Required action: Exact copies of all the records below should be returned.

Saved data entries
= = = =

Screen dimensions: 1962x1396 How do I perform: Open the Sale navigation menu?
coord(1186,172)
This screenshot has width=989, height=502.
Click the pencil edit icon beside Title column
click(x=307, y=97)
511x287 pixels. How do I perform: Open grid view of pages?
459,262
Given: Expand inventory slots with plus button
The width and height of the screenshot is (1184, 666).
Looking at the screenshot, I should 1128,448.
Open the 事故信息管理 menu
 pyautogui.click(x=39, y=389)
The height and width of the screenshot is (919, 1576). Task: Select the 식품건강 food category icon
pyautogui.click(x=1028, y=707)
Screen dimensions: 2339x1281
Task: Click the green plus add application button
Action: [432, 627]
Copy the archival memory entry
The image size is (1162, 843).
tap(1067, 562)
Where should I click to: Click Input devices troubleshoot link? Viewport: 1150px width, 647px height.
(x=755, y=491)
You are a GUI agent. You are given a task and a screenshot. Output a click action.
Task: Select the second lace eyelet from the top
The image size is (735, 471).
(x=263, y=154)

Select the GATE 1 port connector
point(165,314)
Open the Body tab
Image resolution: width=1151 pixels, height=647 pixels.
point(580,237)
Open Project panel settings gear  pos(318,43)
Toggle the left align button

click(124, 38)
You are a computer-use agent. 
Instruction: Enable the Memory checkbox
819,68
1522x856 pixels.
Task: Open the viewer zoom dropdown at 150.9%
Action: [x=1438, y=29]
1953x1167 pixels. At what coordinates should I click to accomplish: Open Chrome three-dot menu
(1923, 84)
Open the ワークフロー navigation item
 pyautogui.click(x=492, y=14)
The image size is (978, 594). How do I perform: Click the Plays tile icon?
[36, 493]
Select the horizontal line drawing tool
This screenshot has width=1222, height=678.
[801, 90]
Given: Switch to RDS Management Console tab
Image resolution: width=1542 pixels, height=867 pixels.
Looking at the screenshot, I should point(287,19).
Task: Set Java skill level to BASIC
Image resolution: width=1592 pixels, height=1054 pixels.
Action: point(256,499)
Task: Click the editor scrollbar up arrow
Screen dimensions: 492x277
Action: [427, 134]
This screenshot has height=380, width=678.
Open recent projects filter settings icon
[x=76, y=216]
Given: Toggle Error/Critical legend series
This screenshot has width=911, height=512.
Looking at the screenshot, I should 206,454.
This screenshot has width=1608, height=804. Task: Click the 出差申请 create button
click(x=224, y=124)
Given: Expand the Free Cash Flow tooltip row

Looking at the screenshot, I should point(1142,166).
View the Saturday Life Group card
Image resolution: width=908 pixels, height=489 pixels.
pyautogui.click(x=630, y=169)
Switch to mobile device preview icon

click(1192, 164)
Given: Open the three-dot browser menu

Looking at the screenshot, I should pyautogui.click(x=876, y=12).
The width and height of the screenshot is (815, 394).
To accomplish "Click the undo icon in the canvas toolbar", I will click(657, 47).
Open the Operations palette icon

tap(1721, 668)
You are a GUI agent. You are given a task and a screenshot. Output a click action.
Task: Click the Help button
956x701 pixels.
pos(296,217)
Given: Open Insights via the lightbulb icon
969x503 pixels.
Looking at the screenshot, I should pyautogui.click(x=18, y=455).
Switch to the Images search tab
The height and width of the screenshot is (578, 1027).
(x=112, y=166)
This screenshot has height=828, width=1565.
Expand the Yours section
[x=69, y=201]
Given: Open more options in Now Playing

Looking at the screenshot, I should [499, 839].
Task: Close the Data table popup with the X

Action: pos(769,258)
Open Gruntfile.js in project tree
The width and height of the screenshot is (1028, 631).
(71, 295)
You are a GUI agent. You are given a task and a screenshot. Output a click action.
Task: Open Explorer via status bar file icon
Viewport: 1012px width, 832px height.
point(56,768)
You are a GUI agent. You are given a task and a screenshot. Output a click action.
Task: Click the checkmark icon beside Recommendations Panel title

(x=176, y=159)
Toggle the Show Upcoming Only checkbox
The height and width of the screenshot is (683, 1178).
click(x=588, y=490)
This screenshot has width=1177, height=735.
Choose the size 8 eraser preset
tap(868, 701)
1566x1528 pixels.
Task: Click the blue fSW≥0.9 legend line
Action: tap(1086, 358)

= = = =

Reply:
Screen dimensions: 1962x1396 How do I perform: Open the Sale navigation menu?
coord(1186,172)
This screenshot has width=989, height=502.
Click the pencil edit icon beside Title column
click(x=307, y=97)
511x287 pixels. How do I perform: Open grid view of pages?
459,262
Given: Expand inventory slots with plus button
The width and height of the screenshot is (1184, 666).
Looking at the screenshot, I should 1128,448.
Open the 事故信息管理 menu
 pyautogui.click(x=39, y=389)
The height and width of the screenshot is (919, 1576). Task: Select the 식품건강 food category icon
pyautogui.click(x=1028, y=707)
Screen dimensions: 2339x1281
Task: Click the green plus add application button
Action: [432, 627]
Copy the archival memory entry
The image size is (1162, 843).
tap(1067, 562)
Where should I click to: Click Input devices troubleshoot link? Viewport: 1150px width, 647px height.
(x=755, y=491)
You are a GUI agent. You are given a task and a screenshot. Output a click action.
Task: Select the second lace eyelet from the top
The image size is (735, 471).
(x=263, y=154)

Select the GATE 1 port connector
point(165,314)
Open the Body tab
Image resolution: width=1151 pixels, height=647 pixels.
point(580,237)
Open Project panel settings gear  pos(318,43)
Toggle the left align button

click(124, 38)
You are a computer-use agent. 
Instruction: Enable the Memory checkbox
819,68
1522x856 pixels.
Task: Open the viewer zoom dropdown at 150.9%
Action: [x=1438, y=29]
1953x1167 pixels. At what coordinates should I click to accomplish: Open Chrome three-dot menu
(1923, 84)
Open the ワークフロー navigation item
 pyautogui.click(x=492, y=14)
The image size is (978, 594). How do I perform: Click the Plays tile icon?
[36, 493]
Select the horizontal line drawing tool
This screenshot has width=1222, height=678.
[801, 90]
Given: Switch to RDS Management Console tab
Image resolution: width=1542 pixels, height=867 pixels.
Looking at the screenshot, I should point(287,19).
Task: Set Java skill level to BASIC
Image resolution: width=1592 pixels, height=1054 pixels.
Action: point(256,499)
Task: Click the editor scrollbar up arrow
Screen dimensions: 492x277
Action: [427, 134]
This screenshot has height=380, width=678.
Open recent projects filter settings icon
[x=76, y=216]
Given: Toggle Error/Critical legend series
This screenshot has width=911, height=512.
Looking at the screenshot, I should 206,454.
This screenshot has width=1608, height=804. Task: Click the 出差申请 create button
click(x=224, y=124)
Given: Expand the Free Cash Flow tooltip row

Looking at the screenshot, I should point(1142,166).
View the Saturday Life Group card
Image resolution: width=908 pixels, height=489 pixels.
pyautogui.click(x=630, y=169)
Switch to mobile device preview icon

click(1192, 164)
Given: Open the three-dot browser menu

Looking at the screenshot, I should pyautogui.click(x=876, y=12).
The width and height of the screenshot is (815, 394).
To accomplish "Click the undo icon in the canvas toolbar", I will click(657, 47).
Open the Operations palette icon

tap(1721, 668)
You are a GUI agent. You are given a task and a screenshot. Output a click action.
Task: Click the Help button
956x701 pixels.
pos(296,217)
Given: Open Insights via the lightbulb icon
969x503 pixels.
Looking at the screenshot, I should pyautogui.click(x=18, y=455).
Switch to the Images search tab
The height and width of the screenshot is (578, 1027).
(x=112, y=166)
This screenshot has height=828, width=1565.
Expand the Yours section
[x=69, y=201]
Given: Open more options in Now Playing

Looking at the screenshot, I should [499, 839].
Task: Close the Data table popup with the X

Action: pos(769,258)
Open Gruntfile.js in project tree
The width and height of the screenshot is (1028, 631).
(71, 295)
You are a GUI agent. You are given a task and a screenshot. Output a click action.
Task: Open Explorer via status bar file icon
Viewport: 1012px width, 832px height.
point(56,768)
You are a GUI agent. You are given a task and a screenshot. Output a click action.
Task: Click the checkmark icon beside Recommendations Panel title

(x=176, y=159)
Toggle the Show Upcoming Only checkbox
The height and width of the screenshot is (683, 1178).
click(x=588, y=490)
This screenshot has width=1177, height=735.
Choose the size 8 eraser preset
tap(868, 701)
1566x1528 pixels.
Task: Click the blue fSW≥0.9 legend line
Action: tap(1086, 358)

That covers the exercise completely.